## WHAT YOU ARE ASKED TO DO
Every line from the one containing "Click info icon beside Maximum Content Width" to the end of the records below must be copied exactly, and no pictures may be included.

## RECORDS FOR THE TASK
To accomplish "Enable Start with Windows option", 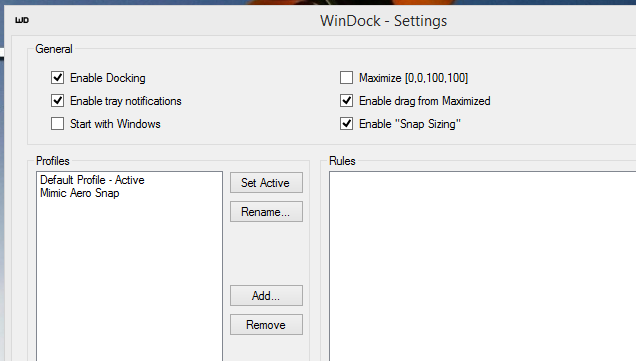I will click(x=58, y=124).
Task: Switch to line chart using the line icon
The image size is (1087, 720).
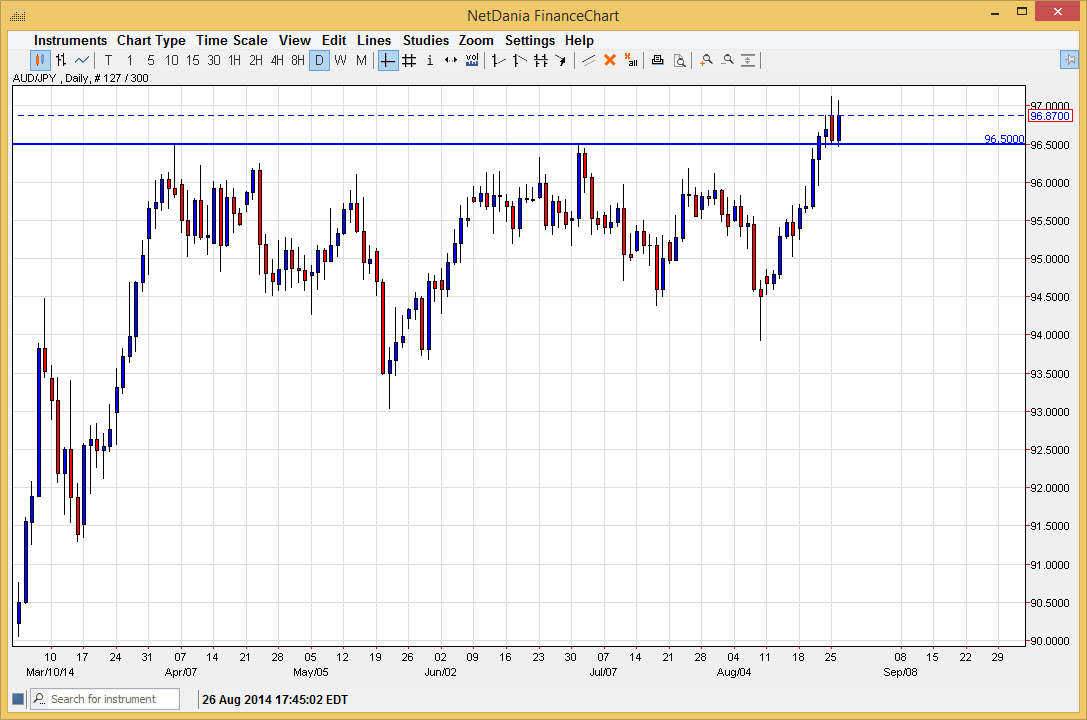Action: (80, 60)
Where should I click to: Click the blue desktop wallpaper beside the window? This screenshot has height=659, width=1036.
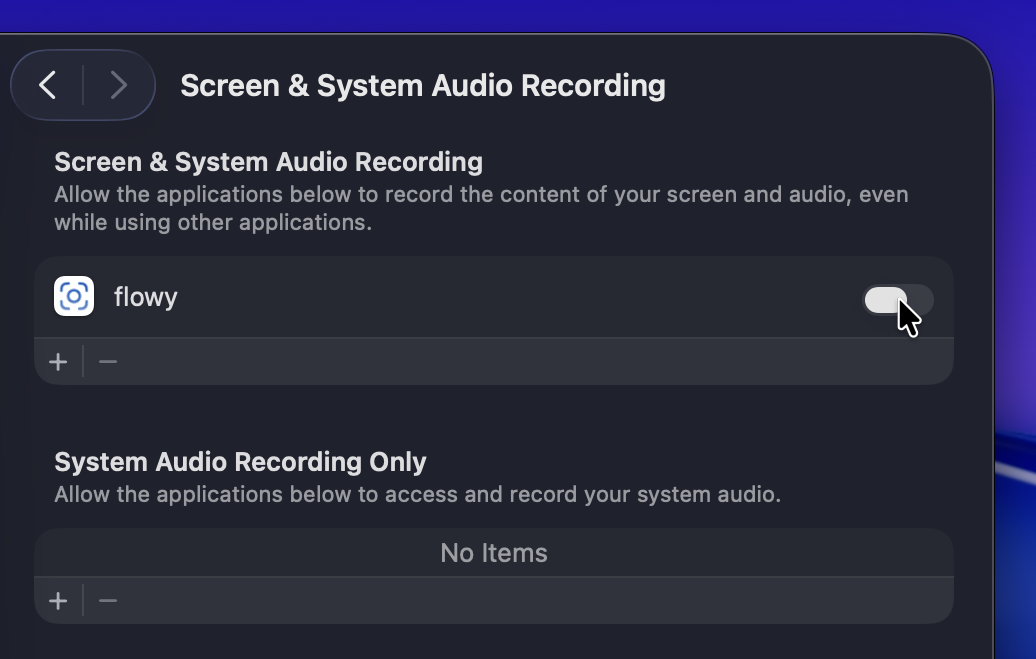coord(1015,250)
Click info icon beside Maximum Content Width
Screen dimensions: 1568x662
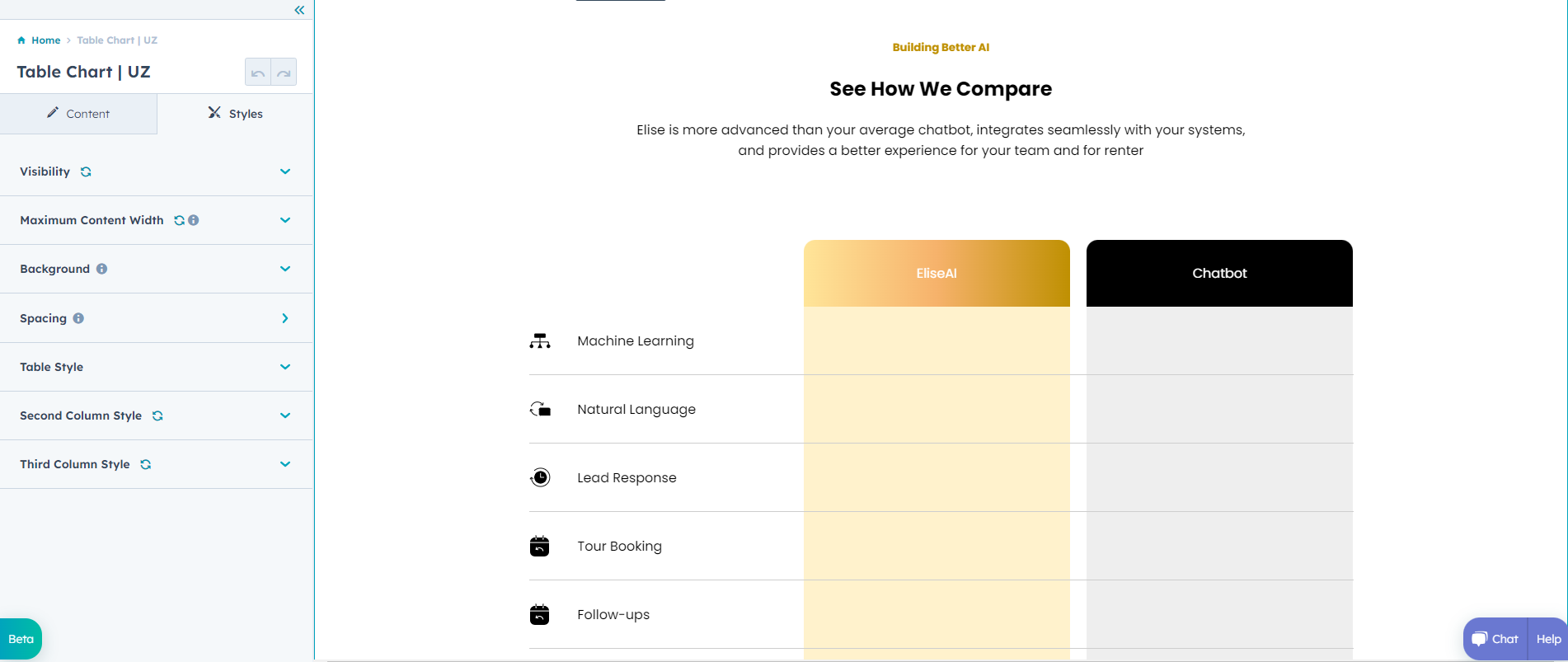pos(194,220)
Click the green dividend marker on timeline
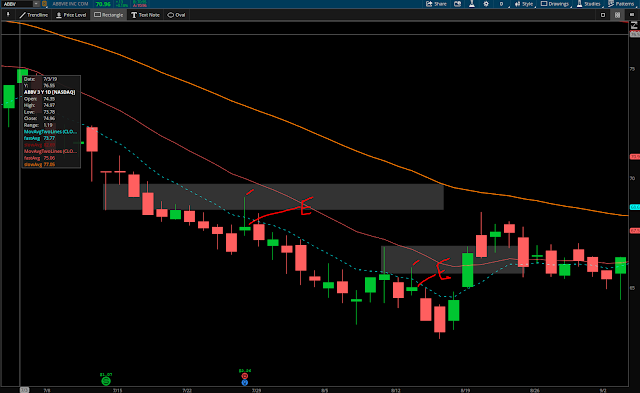 [106, 381]
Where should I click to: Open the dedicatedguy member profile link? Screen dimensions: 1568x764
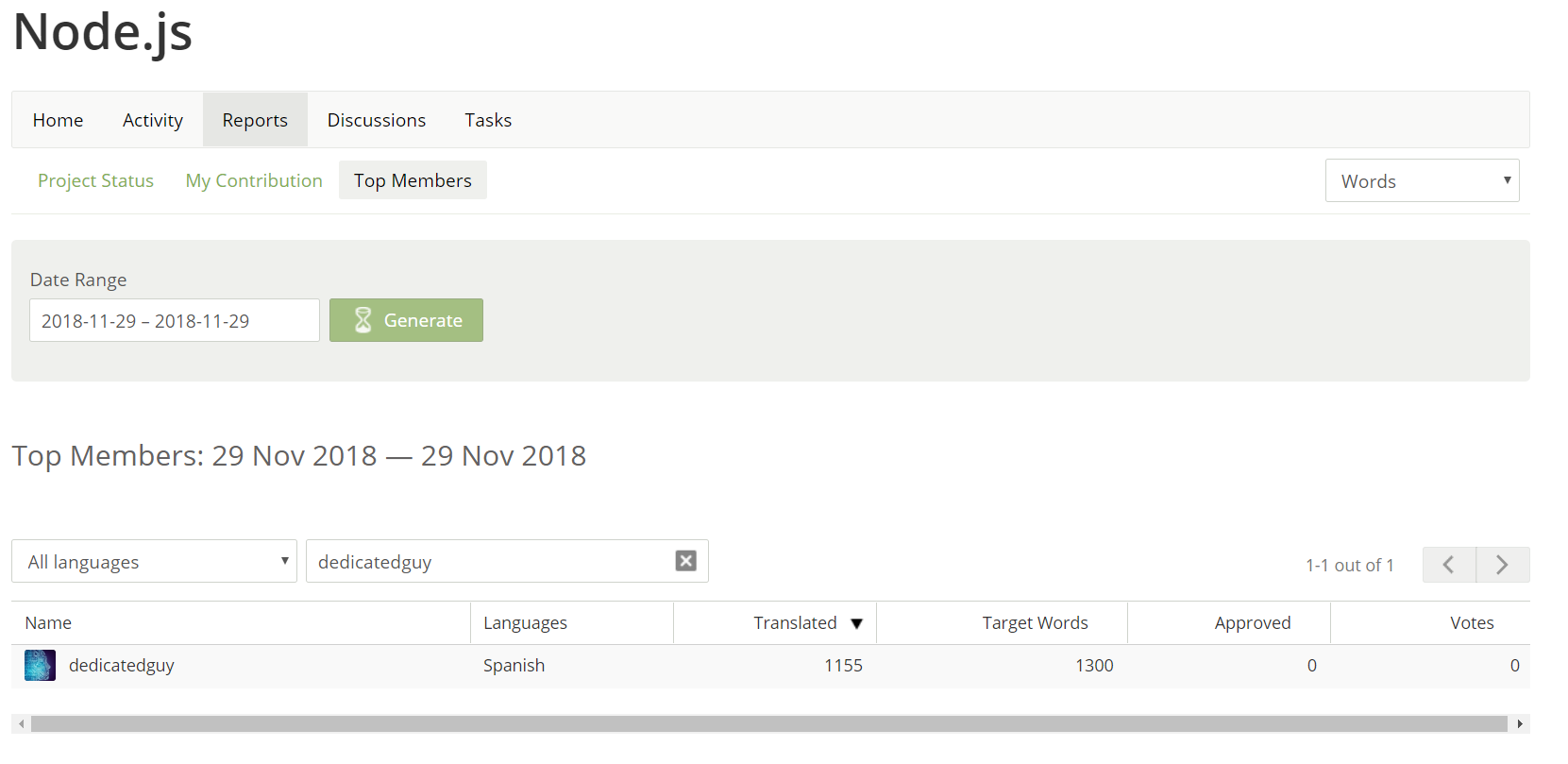click(122, 666)
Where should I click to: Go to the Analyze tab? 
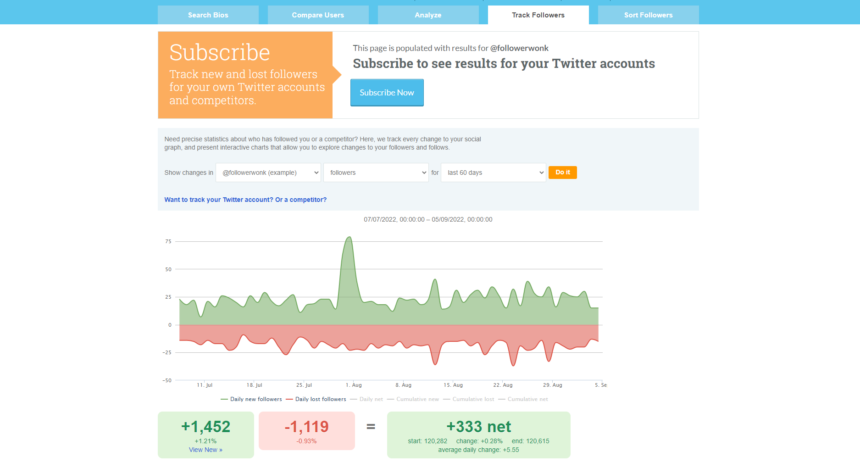pos(428,15)
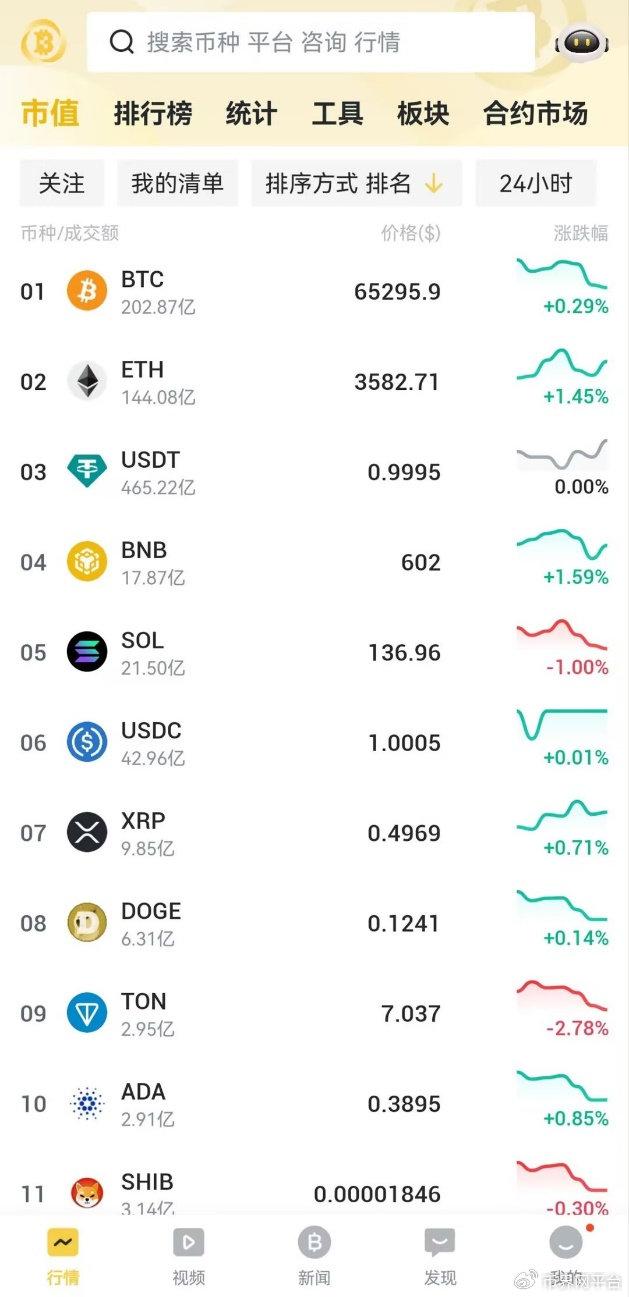629x1297 pixels.
Task: Tap the Dogecoin icon
Action: 87,923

## ANSWER SECTION
Click info icon beside Maximum Content Width
Screen dimensions: 1568x662
pos(194,220)
Click the green dividend marker on timeline
 [106, 381]
Where should I click to: Open the dedicatedguy member profile link? Screen dimensions: 1568x764
click(122, 666)
Where should I click to: Go to the Analyze tab? 
pos(428,15)
629x1297 pixels.
Task: Tap the Dogecoin icon
Action: 87,923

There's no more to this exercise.